[Stored data entries]
***

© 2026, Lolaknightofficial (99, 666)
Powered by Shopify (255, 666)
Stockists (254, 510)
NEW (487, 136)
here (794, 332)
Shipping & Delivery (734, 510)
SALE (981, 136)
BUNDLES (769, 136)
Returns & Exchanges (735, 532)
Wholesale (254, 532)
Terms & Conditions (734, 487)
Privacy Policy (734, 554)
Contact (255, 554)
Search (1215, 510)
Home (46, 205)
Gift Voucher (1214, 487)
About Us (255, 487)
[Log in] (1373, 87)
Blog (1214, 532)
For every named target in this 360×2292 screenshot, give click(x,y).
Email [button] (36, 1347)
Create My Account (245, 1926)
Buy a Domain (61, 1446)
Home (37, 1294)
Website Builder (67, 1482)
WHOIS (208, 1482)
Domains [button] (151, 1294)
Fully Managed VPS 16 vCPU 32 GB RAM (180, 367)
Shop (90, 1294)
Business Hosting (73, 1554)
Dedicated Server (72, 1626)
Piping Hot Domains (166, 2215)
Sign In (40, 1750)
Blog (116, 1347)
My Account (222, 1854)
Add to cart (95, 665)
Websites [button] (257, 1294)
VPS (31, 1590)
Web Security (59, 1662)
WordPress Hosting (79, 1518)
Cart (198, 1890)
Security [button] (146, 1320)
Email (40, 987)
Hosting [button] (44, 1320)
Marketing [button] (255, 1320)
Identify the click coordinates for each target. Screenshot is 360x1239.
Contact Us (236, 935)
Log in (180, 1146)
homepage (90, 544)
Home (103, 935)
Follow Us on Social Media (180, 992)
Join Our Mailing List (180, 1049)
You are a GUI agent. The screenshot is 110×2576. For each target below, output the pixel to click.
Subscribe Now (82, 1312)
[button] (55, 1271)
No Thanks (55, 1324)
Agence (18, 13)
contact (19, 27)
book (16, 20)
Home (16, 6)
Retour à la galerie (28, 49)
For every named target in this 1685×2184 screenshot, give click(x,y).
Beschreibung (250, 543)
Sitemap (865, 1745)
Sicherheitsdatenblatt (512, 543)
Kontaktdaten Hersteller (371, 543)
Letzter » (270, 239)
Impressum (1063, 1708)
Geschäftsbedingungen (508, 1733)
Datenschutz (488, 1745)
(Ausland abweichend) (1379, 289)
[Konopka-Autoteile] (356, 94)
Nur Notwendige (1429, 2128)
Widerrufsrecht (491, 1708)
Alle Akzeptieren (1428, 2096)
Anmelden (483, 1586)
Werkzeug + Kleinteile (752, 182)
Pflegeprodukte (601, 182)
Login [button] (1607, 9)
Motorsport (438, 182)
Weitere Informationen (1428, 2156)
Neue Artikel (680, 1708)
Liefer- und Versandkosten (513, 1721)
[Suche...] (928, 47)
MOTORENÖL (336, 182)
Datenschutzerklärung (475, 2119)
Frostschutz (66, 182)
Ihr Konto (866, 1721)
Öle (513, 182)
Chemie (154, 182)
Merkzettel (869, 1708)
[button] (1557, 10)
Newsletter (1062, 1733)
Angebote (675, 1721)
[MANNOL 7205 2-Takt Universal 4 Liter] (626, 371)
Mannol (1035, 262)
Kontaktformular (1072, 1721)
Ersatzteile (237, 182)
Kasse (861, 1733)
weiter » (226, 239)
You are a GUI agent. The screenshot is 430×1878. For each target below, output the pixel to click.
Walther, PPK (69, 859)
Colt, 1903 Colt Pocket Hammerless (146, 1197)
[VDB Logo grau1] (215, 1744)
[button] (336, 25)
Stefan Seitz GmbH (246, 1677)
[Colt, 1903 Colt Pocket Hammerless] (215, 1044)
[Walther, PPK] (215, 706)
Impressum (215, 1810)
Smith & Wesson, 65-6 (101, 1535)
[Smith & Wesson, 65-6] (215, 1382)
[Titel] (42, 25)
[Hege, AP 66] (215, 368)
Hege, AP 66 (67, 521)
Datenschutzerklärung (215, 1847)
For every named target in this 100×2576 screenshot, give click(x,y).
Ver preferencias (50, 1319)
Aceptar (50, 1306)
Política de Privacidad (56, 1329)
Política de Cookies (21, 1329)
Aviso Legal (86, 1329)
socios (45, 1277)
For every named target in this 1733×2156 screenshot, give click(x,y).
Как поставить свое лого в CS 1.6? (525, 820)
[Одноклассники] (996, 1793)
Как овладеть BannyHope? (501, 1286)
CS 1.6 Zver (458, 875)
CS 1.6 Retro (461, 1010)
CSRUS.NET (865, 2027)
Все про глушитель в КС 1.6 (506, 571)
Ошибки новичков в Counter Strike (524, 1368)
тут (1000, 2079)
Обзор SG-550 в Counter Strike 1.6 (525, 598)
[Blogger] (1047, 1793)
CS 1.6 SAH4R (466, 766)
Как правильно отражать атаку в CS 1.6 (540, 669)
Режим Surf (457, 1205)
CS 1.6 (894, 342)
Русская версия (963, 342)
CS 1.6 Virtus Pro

***

_Assigned task_
Copy each line of the records verbatim.

_Solution to this task_
© 2026, Lolaknightofficial (99, 666)
Powered by Shopify (255, 666)
Stockists (254, 510)
NEW (487, 136)
here (794, 332)
Shipping & Delivery (734, 510)
SALE (981, 136)
BUNDLES (769, 136)
Returns & Exchanges (735, 532)
Wholesale (254, 532)
Terms & Conditions (734, 487)
Privacy Policy (734, 554)
Contact (255, 554)
Search (1215, 510)
Home (46, 205)
Gift Voucher (1214, 487)
About Us (255, 487)
[Log in] (1373, 87)
Blog (1214, 532)
For every named target in this 360×2292 screenshot, give click(x,y).
Email [button] (36, 1347)
Create My Account (245, 1926)
Buy a Domain (61, 1446)
Home (37, 1294)
Website Builder (67, 1482)
WHOIS (208, 1482)
Domains [button] (151, 1294)
Fully Managed VPS 16 vCPU 32 GB RAM (180, 367)
Shop (90, 1294)
Business Hosting (73, 1554)
Dedicated Server (72, 1626)
Piping Hot Domains (166, 2215)
Sign In (40, 1750)
Blog (116, 1347)
My Account (222, 1854)
Add to cart (95, 665)
Websites [button] (257, 1294)
VPS (31, 1590)
Web Security (59, 1662)
WordPress Hosting (79, 1518)
Cart (198, 1890)
Security [button] (146, 1320)
Email (40, 987)
Hosting [button] (44, 1320)
Marketing [button] (255, 1320)
Identify the click coordinates for each target. Screenshot is 360x1239.
Contact Us (236, 935)
Log in (180, 1146)
homepage (90, 544)
Home (103, 935)
Follow Us on Social Media (180, 992)
Join Our Mailing List (180, 1049)
You are a GUI agent. The screenshot is 110×2576. For each target below, output the pixel to click.
Subscribe Now (82, 1312)
[button] (55, 1271)
No Thanks (55, 1324)
Agence (18, 13)
contact (19, 27)
book (16, 20)
Home (16, 6)
Retour à la galerie (28, 49)
For every named target in this 1685×2184 screenshot, give click(x,y).
Beschreibung (250, 543)
Sitemap (865, 1745)
Sicherheitsdatenblatt (512, 543)
Kontaktdaten Hersteller (371, 543)
Letzter » (270, 239)
Impressum (1063, 1708)
Geschäftsbedingungen (508, 1733)
Datenschutz (488, 1745)
(Ausland abweichend) (1379, 289)
[Konopka-Autoteile] (356, 94)
Nur Notwendige (1429, 2128)
Widerrufsrecht (491, 1708)
Alle Akzeptieren (1428, 2096)
Anmelden (483, 1586)
Werkzeug + Kleinteile (752, 182)
Pflegeprodukte (601, 182)
Login [button] (1607, 9)
Motorsport (438, 182)
Weitere Informationen (1428, 2156)
Neue Artikel (680, 1708)
Liefer- und Versandkosten (513, 1721)
[Suche...] (928, 47)
MOTORENÖL (336, 182)
Datenschutzerklärung (475, 2119)
Frostschutz (66, 182)
Ihr Konto (866, 1721)
Öle (513, 182)
Chemie (154, 182)
Merkzettel (869, 1708)
[button] (1557, 10)
Newsletter (1062, 1733)
Angebote (675, 1721)
[MANNOL 7205 2-Takt Universal 4 Liter] (626, 371)
Mannol (1035, 262)
Kontaktformular (1072, 1721)
Ersatzteile (237, 182)
Kasse (861, 1733)
weiter » (226, 239)
You are a GUI agent. The screenshot is 430×1878. For each target below, output the pixel to click.
Walther, PPK (69, 859)
Colt, 1903 Colt Pocket Hammerless (146, 1197)
[VDB Logo grau1] (215, 1744)
[button] (336, 25)
Stefan Seitz GmbH (246, 1677)
[Colt, 1903 Colt Pocket Hammerless] (215, 1044)
[Walther, PPK] (215, 706)
Impressum (215, 1810)
Smith & Wesson, 65-6 (101, 1535)
[Smith & Wesson, 65-6] (215, 1382)
[Titel] (42, 25)
[Hege, AP 66] (215, 368)
Hege, AP 66 (67, 521)
Datenschutzerklärung (215, 1847)
For every named target in this 100×2576 screenshot, give click(x,y).
Ver preferencias (50, 1319)
Aceptar (50, 1306)
Política de Privacidad (56, 1329)
Política de Cookies (21, 1329)
Aviso Legal (86, 1329)
socios (45, 1277)
For every named target in this 1733×2156 screenshot, give click(x,y).
Как поставить свое лого в CS 1.6? (525, 820)
[Одноклассники] (996, 1793)
Как овладеть BannyHope? (501, 1286)
CS 1.6 Zver (458, 875)
CS 1.6 Retro (461, 1010)
CSRUS.NET (865, 2027)
Все про глушитель в КС 1.6 (506, 571)
Ошибки новичков в Counter Strike (524, 1368)
тут (1000, 2079)
Обзор SG-550 в Counter Strike 1.6 (525, 598)
[Blogger] (1047, 1793)
CS 1.6 SAH4R (466, 766)
Как правильно отражать атаку в CS 1.6 (540, 669)
Режим Surf (457, 1205)
CS 1.6 (894, 342)
Русская версия (963, 342)
CS 1.6 Virtus Pro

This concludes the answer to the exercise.